Today, November 16, is my birthday. Twenty-eight has been a year fraught with change and the need to reflect, define, and act on my beliefs, values. This year — though filled with travels, troubles, jubilations, and learnings — has developed me to be, what I believe, a stronger, more resilient, self-confident person. I wanted to use this annual moment to pause and document the year, summating 365 days of 28.
Twenty-eight, first two months
At the onset, I began 28 with a new tattoo. It’s one of my favorite and most personal tattoos so far. It set the theme for 28 that I thought had been the major learning for 27.
In December, my girlfriend and I ended our relationship. It continues to be a difficult transition. When she moved out, it was that moment of, “this is real, it’s happened; now what?”
First things first: furniture for the apartment.
For the first time since leaving the United States, I was living alone. Not only that, for the first time, I was living alone with a salary and savings, to have a choice where I wanted to spend that money.
What home would I want to live in?
Where possible, make ethical, sustainable choices
Thinking about what I wanted, I knew I didn’t want to contribute to fast-furniture culture. I didn’t want any IKEA furniture, that amplifies hyper-consumerism.
Whatever I did find, I made a decision that it should be as ethical and sustainably made as possible. It’s a tall order, but I would rather live without, for a longer period of time, than live with and have a bit of guilt with it. As well, it shouldn’t have a single purpose, but be used in multiple ways.
It took a while to find these. For three months after March, I was sleeping on blow-up camping mattresses, using a small outdoor table and chairs I picked up from the trash — people throw out such good, usable things in Amsterdam, it’s fantastic.
I ended up with a hodgepodge collection of Swedish, Danish, Polish, Dutch, Greek, Finnish, Italian, and English furniture. Where there’s wood, it’s sustainably sourced or secondhand. The makers are treated as humans and paid likewise. The table is my desk, food prep table, and eating table. The couch is a couch and sofa bed, with reclining daybed if it gets hot in the summer and I want to change up sleeping arrangements. My mattress is all natural rubber, rubberized coconut fiber, and seaweed. The ceiling lights in the house are built from cork, donating profits to the WakaWaka Foundation.
I’m proud, happy with how the apartment’s ended up. It forced me to define what I valued and put my money where my mouth is. Setting up the home for happiness is a good thing.
Self-care is essential. So are friends, and asking for help.
In April, I had a very rough cycling accident. I’m still fuzzy on details, but it was late, I was cycling home, and got clipped by a scooter on the cycling path. I Supermann’d over my handlebars, falling teeth first into the red cement. Both my two front teeth broke in half, my glasses cut into and bloodied my face. Somehow, I made my way to a nearby hotel, cleaned myself up, convinced them to call me a taxi home.

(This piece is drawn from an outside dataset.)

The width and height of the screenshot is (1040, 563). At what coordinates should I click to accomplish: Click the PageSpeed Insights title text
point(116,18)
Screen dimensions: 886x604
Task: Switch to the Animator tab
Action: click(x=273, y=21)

The following 48 hours was full of messaging my friend in California to help get in contact with someone (she was the only one awake at the time). She got in touch with a friend in Amsterdam, who called an ambulance to check me for a concussion.
Then, she came over and guided me through immediate recovery needs. By the end of the day, I had my teeth fixed, saw the doctor and patched up, and even — I still don’t know how we did this — found my bicycle, chained up to a random lightpole in the middle of nowhere, absolutely nowhere near my home.
I can’t say how grateful and appreciative I am for their help, friendship, and the outpouring of support. I’m not very good at asking for help, being bullheaded and independent, but I was forced. And, I’m better for it.
Fast forward a few months, stress and dealing with all the things happening, hadn’t left me in an excellent state of mind. Contributing factors: the breakup and figuring out what alone is again; trying to keep track of the chaos that is the United States; dealing with the cycling accident; constant, growing stress at work; brother cutting himself off from the family; familial brain-chemical imbalance; general lack of energy.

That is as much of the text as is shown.